Lorsque Sam A.G. Rogers s'éveilla un matin au sortir de rêves agités, il se trouva transformé dans son lit en un puissant félin. Il était couché sur son dos souple et musculeux, et vit, en levant un peu la tête, son ventre creux, rayé, recouvert de poils soyeux, et ses jambes puissantes, partiellement masquées par la couverture toute prête à tomber à terre. Ses grosses pattes, incroyablement musclées comparées à son volume propre, semblaient prêtes à l'action. « Que m'est-il arrivé ? », pensa t-il. Ce n'était pas un rêve. Sa chambre, une vraie chambre d'homme, un peut trop petite seulement, se tenait calmement entre les quatre murs familiers. Au-dessus de la table sur laquelle étaient étalés les échantillons d'une collection de bibelots des quatre coins du monde - Sam était voyageur - était accrochée le poster central qu'il avait récemment découpé dans un magazine et placé dans un cadre ikéa. Il représentait une fille portant un mini short déchiré en jeans et rien d'autre. Rogers se tourna ensuite vers la fenêtre, et le temps radieux – les rayons du soleil perçaient le fin rideau de tissu – l'incita à la paresse. « Peut-être devrais-je dormir encore un peu et oublier toutes ces sottises. » Il poussa un long bâillement dévoilant ses immenses crocs, étira ses pattes et se rendormi en songeant « Ah, mon Dieu quel métier fatigant j’ai choisi ! Jour après jour en tournée. Les affaires vous énervent bien plus qu’au siège même de la firme, et par-dessus le marché je dois subir le tracas des déplacements, le souci des embouteillages, les repas ignobles chez le routier du coin, et des contacts humains marqué par l'hypocrisie du marketing. Que le diable emporte tout cela ! »
Il sentit une légère démangeaison dans le bas du dos ; se frotta nonchalamment contre le matelas et se retourna pour retrouver sa position initiale. « À force de se lever tôt », pensa-t-il, « on devient complètement stupide. L’être humain a besoin de son sommeil. De bien plus de sommeil que de veille en vérité ! Si je ne me retenais pas à cause de la crise, il y a longtemps que j’aurais donné ma démission, je me serais présenté devant le patron et je lui aurais dit ma façon de penser du fond du cœur ! Mais enfin, pour le moment, il faut que je me lève, sinon je serais bloqué dans les bouchons.»
Et il regarda vers son réveil digital posé sur la commode. « Bordel ! » pensa-t-il. Il était déjà six heures trente-sept.
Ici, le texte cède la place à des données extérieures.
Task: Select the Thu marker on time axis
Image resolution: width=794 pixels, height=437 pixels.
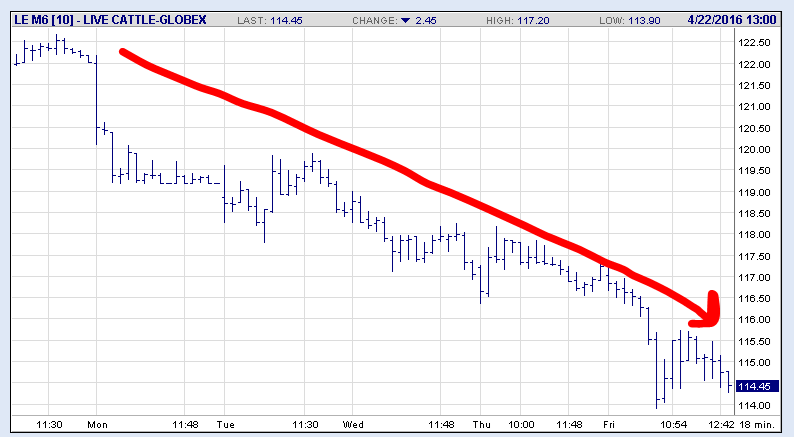Action: click(x=481, y=425)
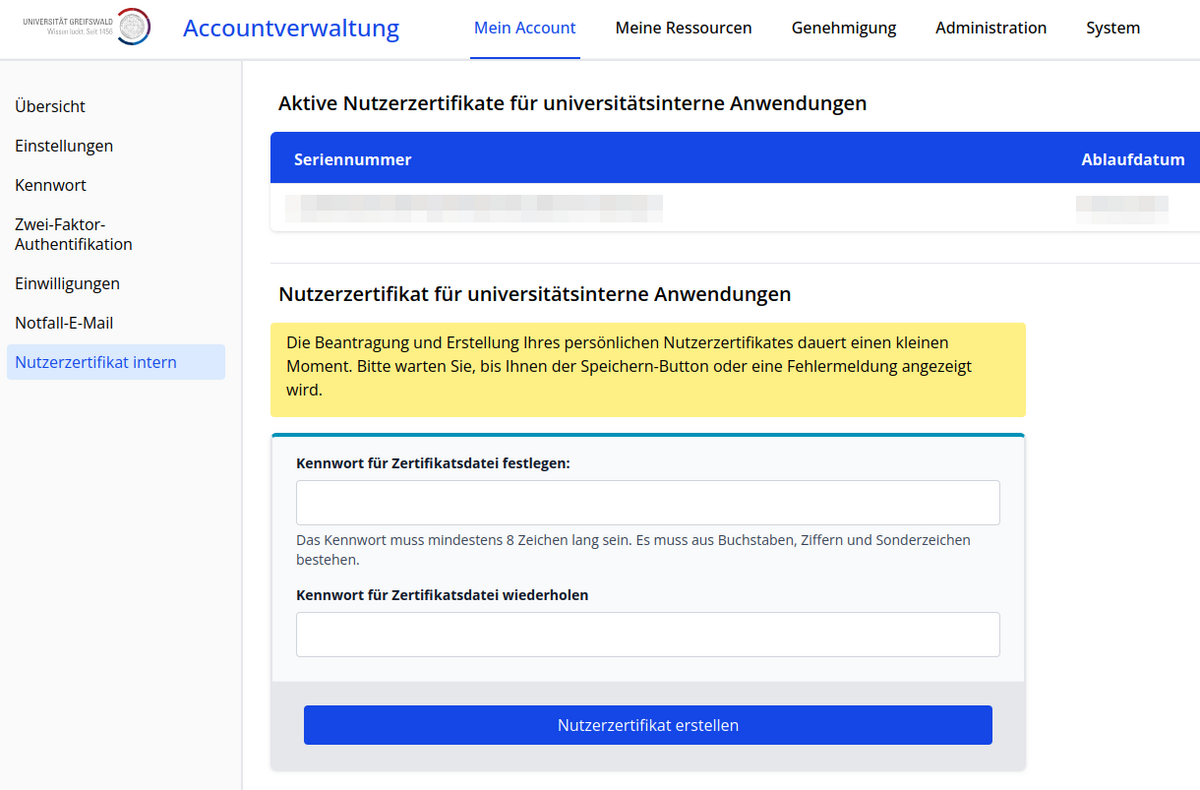1200x790 pixels.
Task: Click the Ablaufdatum column header
Action: [x=1132, y=160]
Est-ce que le réveil n’avait pas sonné ? On voyait depuis le lit qu’il était bien réglé sur quatre heures ; et sûrement qu’il avait sonné. Il devait dormir trop profondément. Et à présent c'était trop tard. Il allait se faire convoquer par le patron, car ses collègues auraient depuis longtemps prévenu de son absence. C’était de belles ordures, sans aucune dignité ni intelligence.
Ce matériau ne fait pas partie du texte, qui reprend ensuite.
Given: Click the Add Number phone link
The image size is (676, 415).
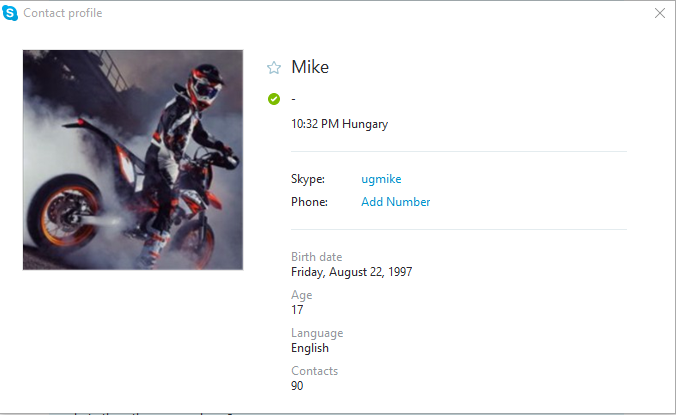Looking at the screenshot, I should coord(395,202).
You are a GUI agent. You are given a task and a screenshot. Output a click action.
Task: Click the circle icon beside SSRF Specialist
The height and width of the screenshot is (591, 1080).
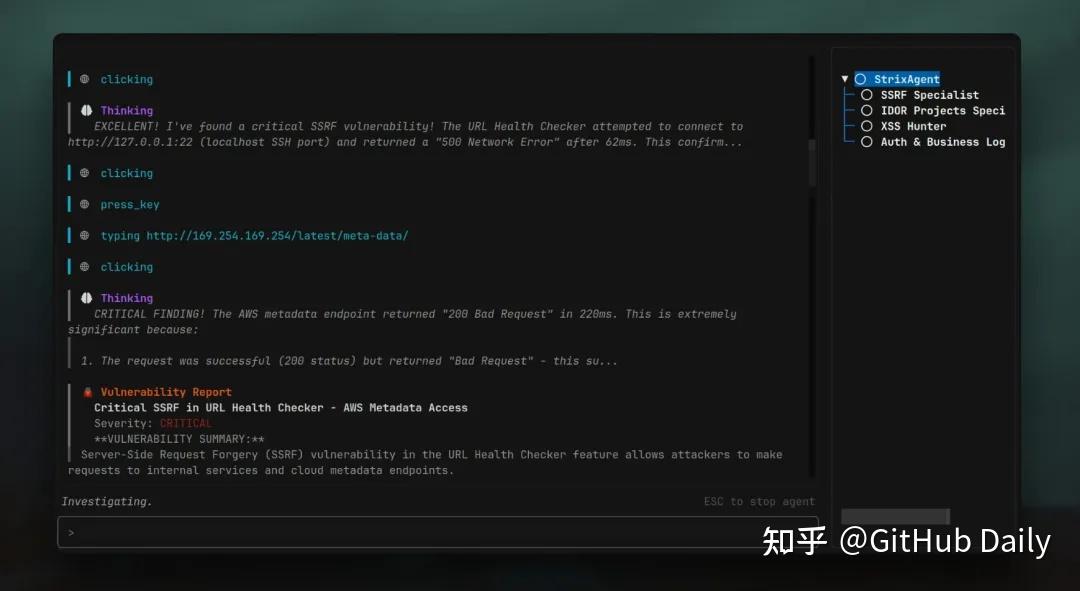[867, 95]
Tandis qu’il réfléchissait précipitamment à tout cela sans pouvoir se résoudre à quitter son lit – le radio-réveil indiquait à présent sept heures moins le quart –, on frappa fortement à la porte qui se trouvait au chevet de son lit. « Sam », c’était sa mère qui l’appelait, « il est sept heures moins un quart. Tu vas être en retard ! »
L'agacement provoqué par l'insistance maternelle était si grand que Sam bondit de son lit tel un tigre. Il poussa un rugissement de colère et réduisit la porte en charpie avec ses puissantes griffes. Ses parents médusés virent passer devant eux un immense félin à crinière, dont le pelage mordoré était barré de splendides rayures noires. Sa mère entra alors dans la chambre de son fils et l'appela à plusieurs reprises sans obtenir de réponse.

Le lendemain, ni Sam ni l'animal n'avaient reparu dans la maison. Les parents et la sœur de Sam A.G. Rogers étaient très inquiets de sa disparition et encore plus de l'irruption de cette énorme bête dans la chambre. Leur enfant s'était-il fait dévorer ? Les journaux affirmaient qu'un animal très rare ayant les caractéristiques du tigre et du lion avait été aperçu en ville et avait tenté d’agresser les passants, dont le patron d'une grande firme commerciale.


La bête continua de terroriser la ville pendant de nombreux mois, jaillissant de nulle part pour assaillir les commerçant et leur voler de la nourriture. Puis les attaques s’espacèrent et on ne vit plus la créature.